The city of Racine created the Board of Harbor Commissioners of the City of Racine in the 1930's. On July 21, 1987, the city passed resolution 1879 which substantially affected the board's operation. In part, the resolution (1) established the board's jurisdictional boundaries as all navigable waters from Marquette Street east to the mouth of the harbor; (2) empowered the board to regulate and maintain the north and south breakwaters, all navigational aids, small boat harbor, *617 internal jetty and log boom;[2] and (3) required the board to establish fees for the creation of a nonlapsing fund which would regulate, operate and maintain public facilities. In December of 1987, the board recommended certain fees to the Racine Common Council.[3] The council approved the recommendation, and on June 10, 1988, the board implemented the fees pursuant to sec. 30.38(9), Stats.

Since the board established the fees, the monies collected have been placed into the nonlapsing fund for use by the board for long-range improvements, maintenance expenses and other services which could be rendered by the board in the future. The board has collected between $40,000 and $60,000 per year in fees from 1988 to 1991. Expenditures for 1988, 1989 and 1990 were $10,436.61, $63,931.68 (the board subsequently determined it was not responsible for $50,600 of this amount), and $16,494.32, respectively. The excess funds remain in the nonlapsing fund.
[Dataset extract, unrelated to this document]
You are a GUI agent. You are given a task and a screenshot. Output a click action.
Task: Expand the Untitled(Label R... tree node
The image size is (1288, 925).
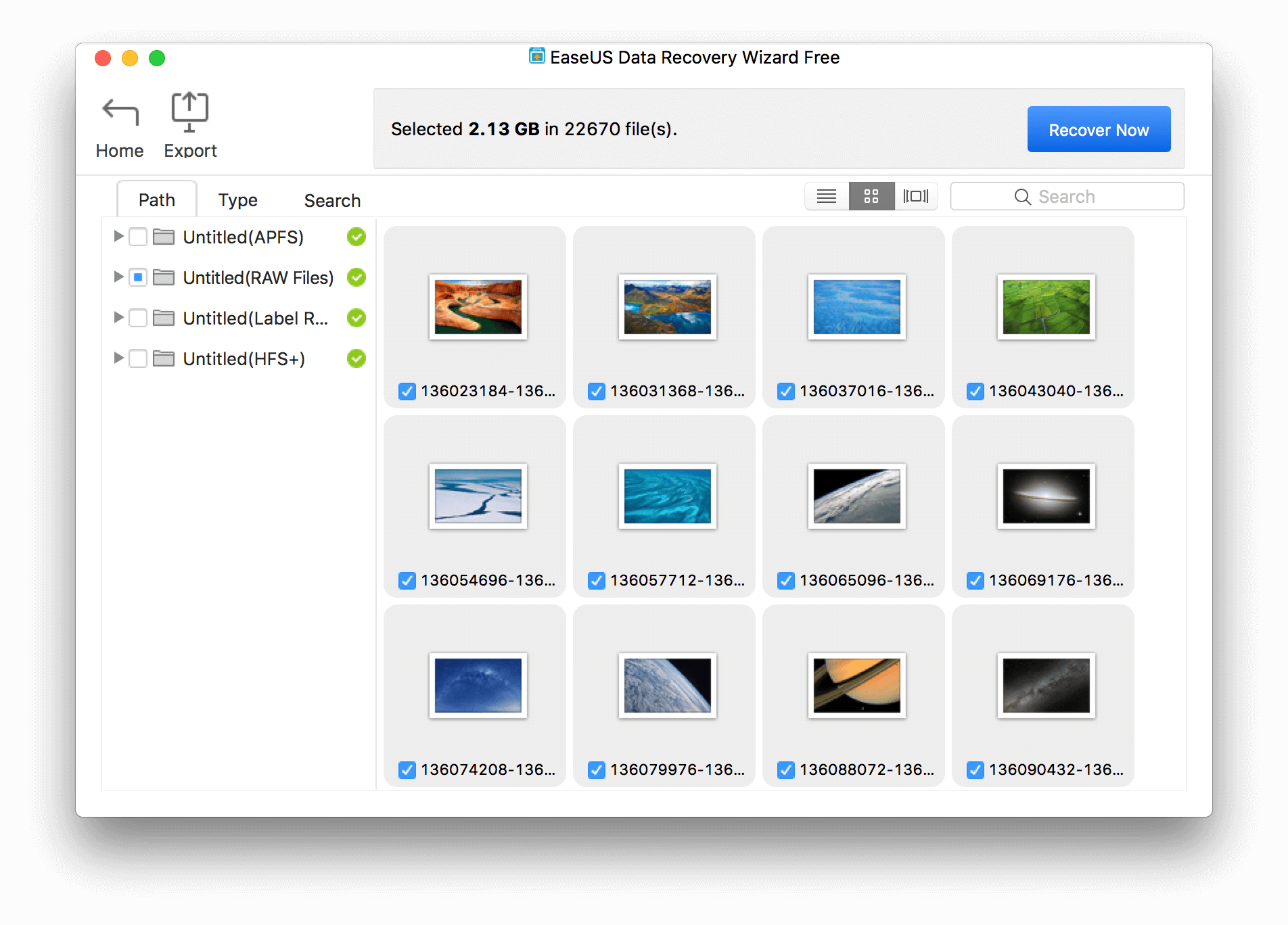(x=118, y=318)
RMA paid the fees to the board under protest and later initiated suit against the city and the board, alleging *618 that they lacked legal authority to implement the fees pursuant to secs. 30.37 and 30.38, Stats. After RMA and the board stipulated to the facts of the case, RMA moved for summary judgment. The trial court granted the motion, reasoning that: (1) if the fees are for the use of the slips, moorings and launching ramps, the fees are improper because those facilities are neither publicly owned nor operated as required by sec. 30.38(9); (2) if the fees are for the use of the harbor itself, the fees are invalid under WIS. CONST. art. IX, sec. 1 and State v. Jackman, 60 Wis. 2d 700, 706-11, 211 N.W.2d 480, 484-87 (1973); and (3) if the fees are for the use of the improvements in the harbor, the fee structure does not impose equal fees for all boaters who have equal use of the facilities, violating sec. 30.38(9). Although several parties intervened in the suit as plaintiffs, they did not join RMA's motion and are not involved in the city and board's appeal of the summary judgment.[4]

[1]

The issue raised on appeal is limited to whether the slip fees imposed by the board violate sec. 30.38(9), Stats. The interpretation of a statute in relation to stipulated facts presents a question of law which we review de novo. Thelen v. DHSS, 143 Wis. 2d 574, 577, 422 N.W.2d 146, 147 (Ct. App. 1988).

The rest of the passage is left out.